Burr Size 48mm 1Zpresso ZP6 conical
Motor Brushless DC, 53.7 RPM
Adjustment 8 micron per click, 300+ settings
Weight 2.6 kg (5.7 lbs)
Battery 6000mAh (3x 18650), 30-50 uses
Dimensions 130 x 60 x 245mm
Lab Results

Performance Metrics

Filter Performance Outstanding
Grind Uniformity Excellent
Build Quality Premium
Espresso Capability Not Viable

CNC Aluminum and Zero-Play Engineering

Heavy. We pulled the A4Z from its box and the 2.6kg chassis reminded us more of a Mazzer Mini than a portable grinder. That mass works in its favor during operation, absorbing vibration so completely that we ran it on a bare kitchen counter without a mat and it stayed planted, no walking across the surface, no buzzing resonance traveling through the countertop.

The magnetic assembly system surprised us with how quickly the whole thing comes apart. Bean funnel lifts off, catch cup pulls away, burr carrier separates with a twist. We field-stripped the entire grinding chamber, wiped down the burrs with a brush, and reassembled everything in under 30 seconds. Alignment restored perfectly without any recalibration, which is not something we expected from a grinder at this price point.

Femobook calls their driveshaft engineering "zero-play alignment" and for once the marketing language actually describes the mechanism. Upper and lower bearing matrices lock the shaft horizontally while a thrust bearing handles vertical load. We fed 18g of dense Kenyan AA through the burrs and watched for deflection. Nothing. The burr gap held constant even under that resistance.

After grinding through 2kg of beans, we measured runout with a dial indicator. The shaft showed less than 0.02mm deviation from factory spec. Most portable grinders require manual shimming to hit numbers like that, and even then you have to re-check after a few months of use. The A4Z bearing architecture seems to maintain precision automatically.

Anodization covers the aluminum body. After two months of daily handling, we found no wear marks. The finish resists fingerprints better than the brushed steel alternatives we tested alongside it, and the low center of gravity prevents tip-over on uneven surfaces.

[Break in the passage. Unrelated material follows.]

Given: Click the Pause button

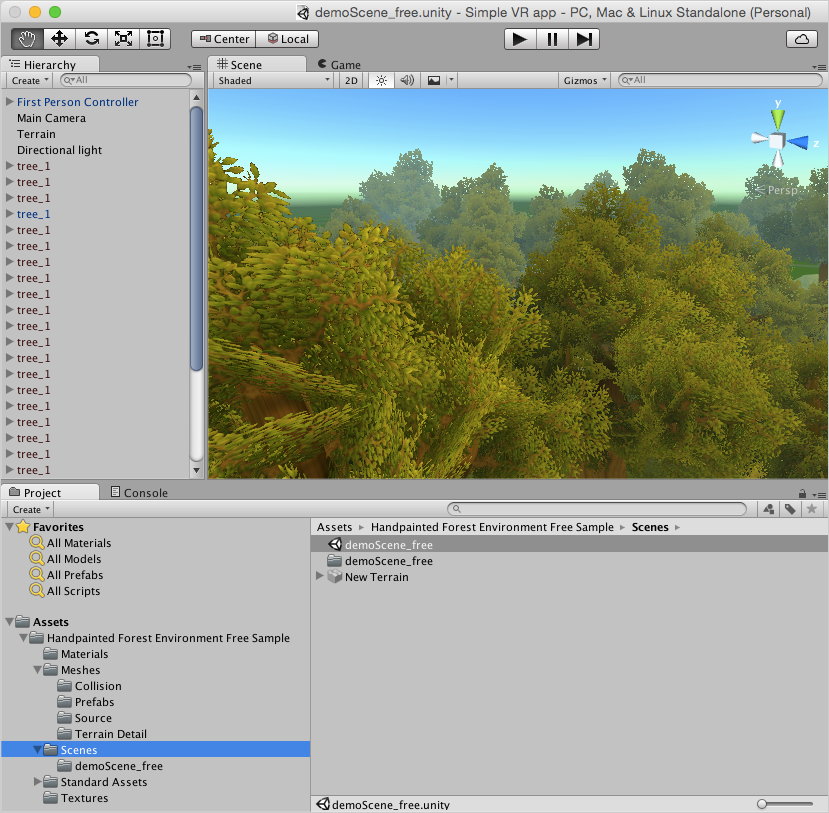Looking at the screenshot, I should tap(552, 39).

Inserting the burr carrier into the Femobook A4Z grinder
Fig 1. Magnetic burr carrier slides into place without tools

The ZP6 Burr Geometry and Particle Science

The A4Z runs licensed 48mm 1Zpresso ZP6 stainless steel conical burrs, and these burrs work differently than standard conical sets. Traditional conicals crush beans into a wide particle spread. The ZP6 geometry slices them instead, using acute cutting angles on primary and secondary flutes that shear cellular structure rather than shattering it into dust.

We measured particle distribution using a Kruve sifter stack across five samples. The A4Z produced a near-unimodal peak with fines below 100 microns representing roughly 8% of total mass. Our reference Comandante C40 hit 18% fines on the same bean at equivalent grind size. The main particle peak on the A4Z concentrated tightly around 650 microns with noticeably low variance.

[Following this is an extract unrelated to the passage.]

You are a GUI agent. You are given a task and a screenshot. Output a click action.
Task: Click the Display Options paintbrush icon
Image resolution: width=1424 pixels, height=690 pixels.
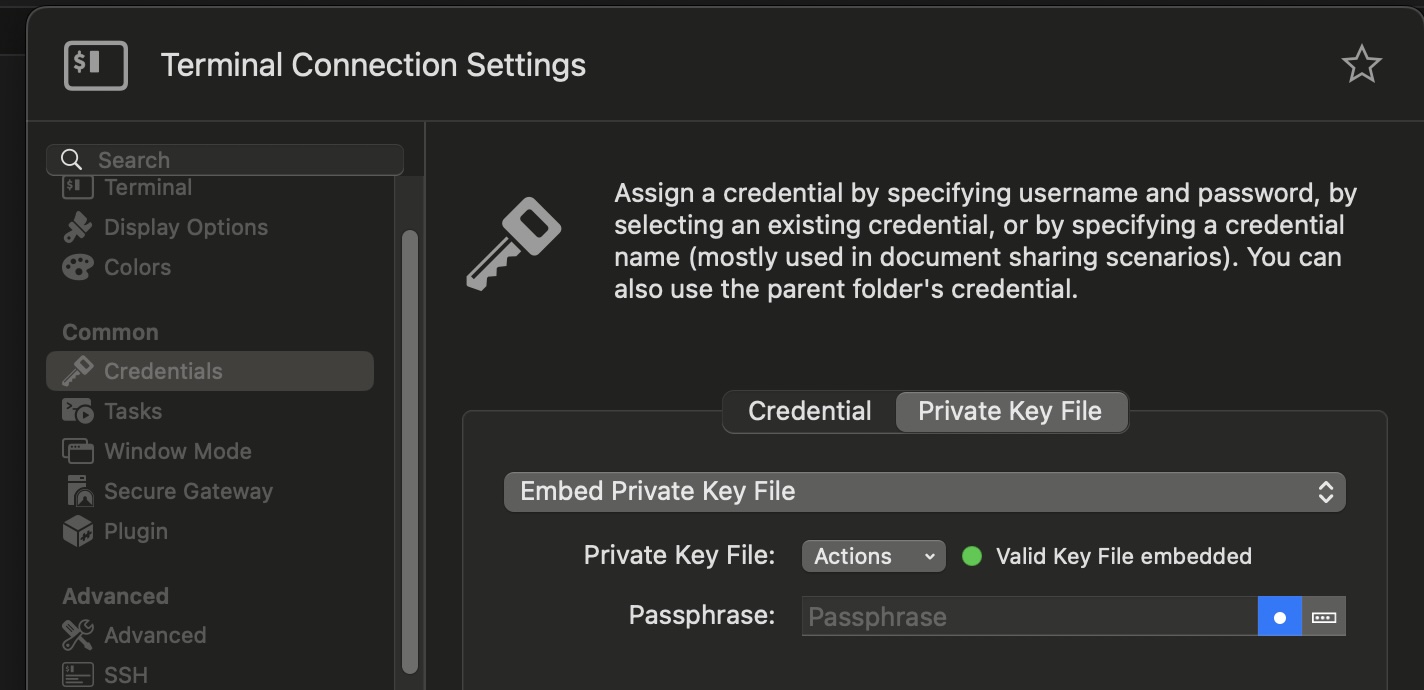pyautogui.click(x=77, y=227)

What does fines suppression actually taste like? Fines extract instantly on water contact, flooding the brew with heavy compounds before larger particles release their sugars and acids. The A4Z removes that instant extraction layer. Cups come out with high clarity and aggressive note separation where individual flavor compounds present distinctly instead of blending into generic coffee taste.

Carlos Medina won the 2023 World Brewers Cup using ZP6 burr geometry, which is worth noting because we found similar results in controlled testing. The A4Z matched the clarity profile of a Timemore 078 flat burr grinder when we controlled extraction yield across identical V60 recipes. Body sat lighter, approaching tea-like viscosity, but acidity popped brighter and floral notes maintained definition through the finish in a way our other conical grinders could not replicate.

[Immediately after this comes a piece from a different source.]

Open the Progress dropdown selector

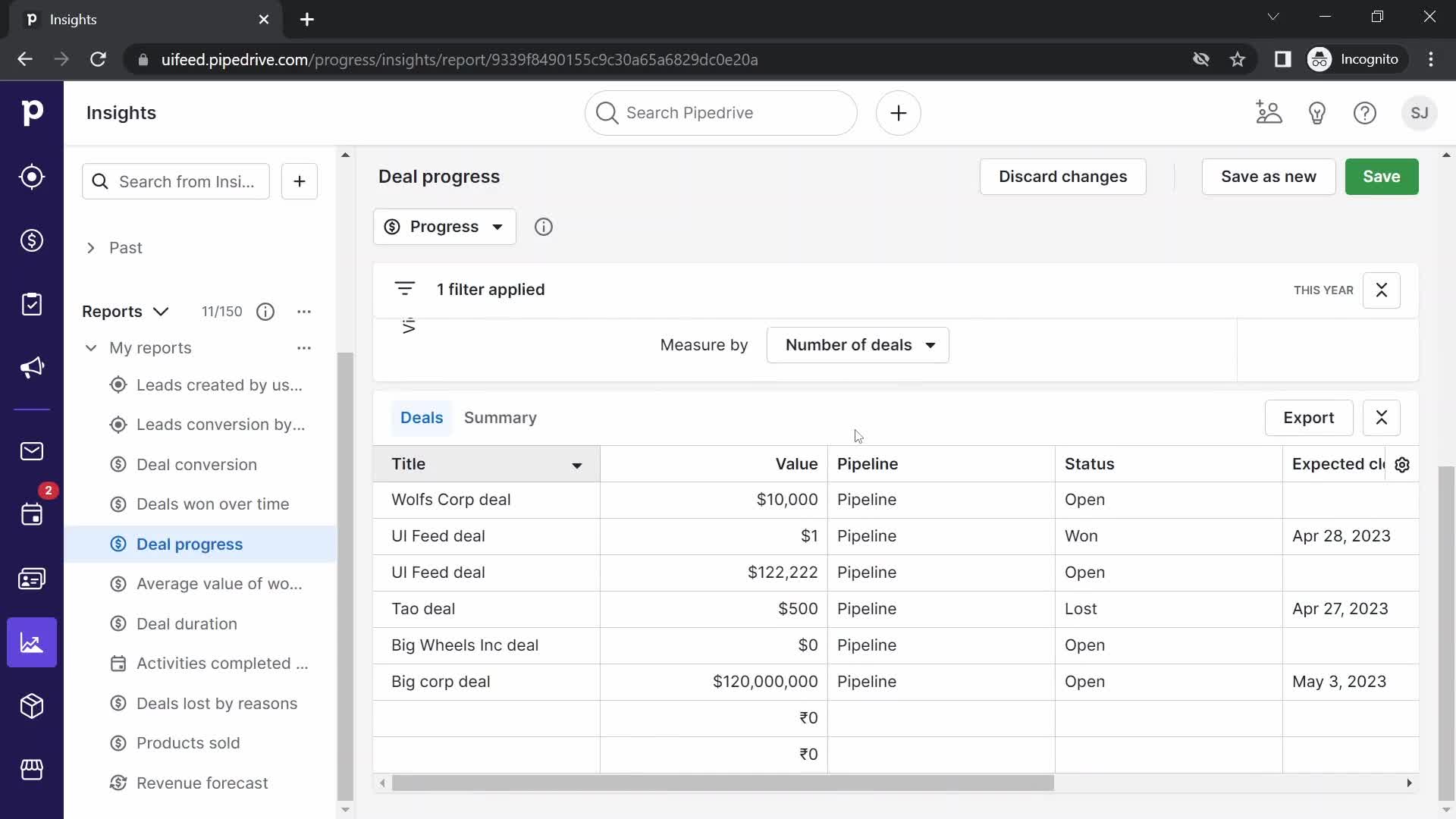click(x=444, y=226)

The tradeoff is real and worth stating plainly. Fines provide body. Fines give espresso its crema. Without them, the A4Z cannot produce a workable espresso shot, and we proved that the hard way by dialing progressively finer until the burrs nearly touched. Every pull channeled violently with water blasting through in under 10 seconds, leaving the cup sour and thin. If you own an espresso machine, this grinder is not for you.

Close-up of the 48mm ZP6 conical burrs inside the Femobook A4Z
Fig 2. 48mm ZP6 burrs with acute cutting angles for fines suppression

Constant RPM and the End of Manual Fatigue

For comparison, we timed manual hand grinding sessions on a K-Ultra. Twenty grams of light roast took 45 to 55 seconds of continuous cranking, and halfway through our RPM dropped as arm fatigue set in. That inconsistent angular velocity translates directly to uneven shear forces and wider particle variance, which is why competition brewers obsess over cranking speed consistency.

The A4Z solves that problem by removing the human variable entirely. Its brushless DC motor holds a constant 53.7 RPM regardless of bean density. We monitored speed with a tachometer across 50 grinding sessions and the motor never dropped below 51 RPM, not even when feeding dense Ethiopian washed at setting 22. Coarse cold brew settings did not cause it to spike either.

Why does 53.7 RPM matter? Countertop electric grinders run 900 to 1400 RPM. Lower speed means less frictional heat, and coffee contains volatile aromatic compounds that degrade above 40C. We measured burr chamber temperature after 10 consecutive 18g doses. The A4Z peaked at 28C ambient plus 6C rise. A Fellow Ode running the same beans hit ambient plus 14C. The difference shows up in delicate florals and fruit notes that survive the A4Z's cooler grinding but burn off in faster grinders.

Sound output measured 60dB at one meter, quieter than a normal conversation. We ground coffee at 5am without waking anyone in the next room. The aluminum chassis dampens motor vibration well enough that we heard no high-pitched whine, just a low mechanical hum that faded into background noise.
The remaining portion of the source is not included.